Re: Upperlimit for bwait()

From: Warner Losh <imp_at_bsdimp.com>
Date: Thu, 30 May 2024 13:53:59 UTC
On Thu, May 30, 2024 at 1:54 AM Kumara Babu <nkumarababu@gmail.com> wrote:

> Hello,
>
> There have been a few incidents reported on Juniper devices with FreeBSD,
> where buffer IO operations sleep for more than 30 mins. Theoretically, this
> can happen due to faulty hardware or in virtual platforms due to faulty
> connection between guest and host, filesystem corruption, too many buffer
> IO operations, and/or host not responding due to various reasons. When that
> happens, as this buffer IO writes hold a lock before going to sleep, the
> threads waiting for that lock would starve for so long. There is no upper
> limit for this bwait() as of now. If that wait goes beyond 30 mins for a
> sleeping thread OR 15 mins for a thread blocked on turnstile, deadlkres
> crashes the kernel assuming a possible deadlock.
>
Why isn't the I/O timing out?
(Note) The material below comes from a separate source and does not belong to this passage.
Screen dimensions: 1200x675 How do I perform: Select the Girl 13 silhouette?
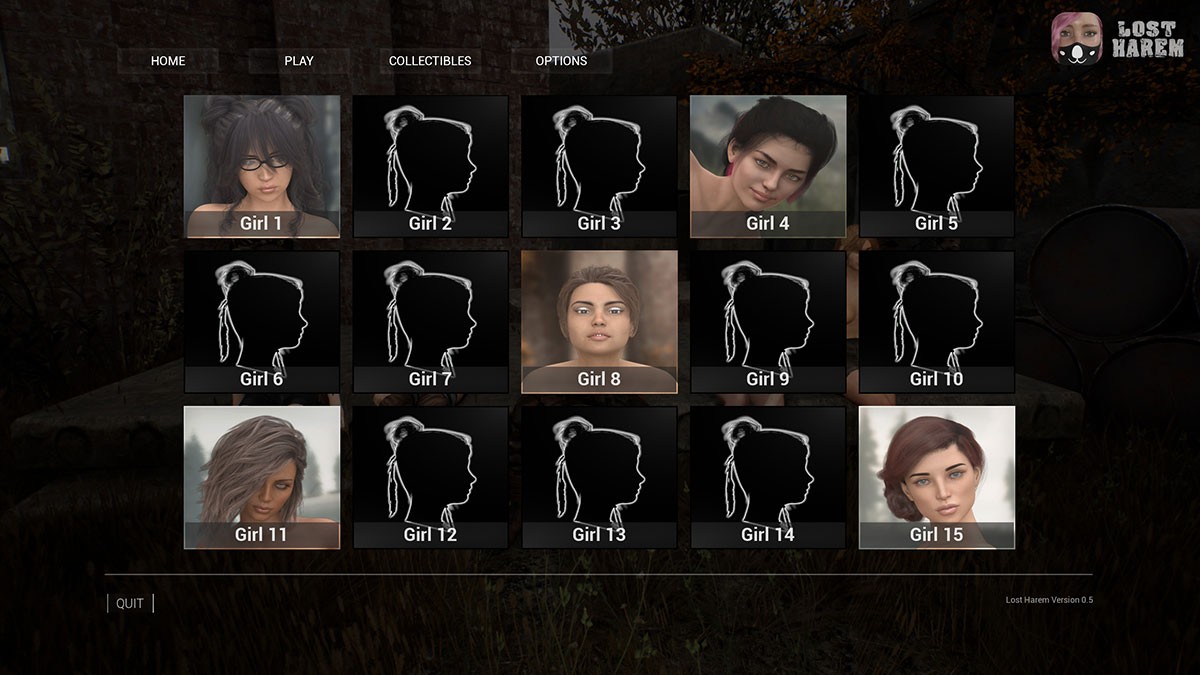click(600, 477)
That's the real problem.

> We perhaps could gracefully handle such lengthy buffer IO operations by
> adding a timeout in bwait() - like say 10 minutes. If the buffer IO is not
> completed in a few mins, it probably would not complete forever and/or
> would be slowing down the entire system. So it is better to stop such
> faulty IO operations.
>
I think that's a terrible idea. Why aren't the I/Os timing out?

> For now, since we had seen these instances only with BIO operations, I
> have a patch to set this value only from bufwait(). Please find the patch
> attached. I am not very sure if 10 mins is a good upper limit for all the
> scenarios for bwait(). If it is, then we could just change msleep() in
> bwait() to set a 10 mins upper limit by default.
>
I never see this on any of the thousands of systems I've used.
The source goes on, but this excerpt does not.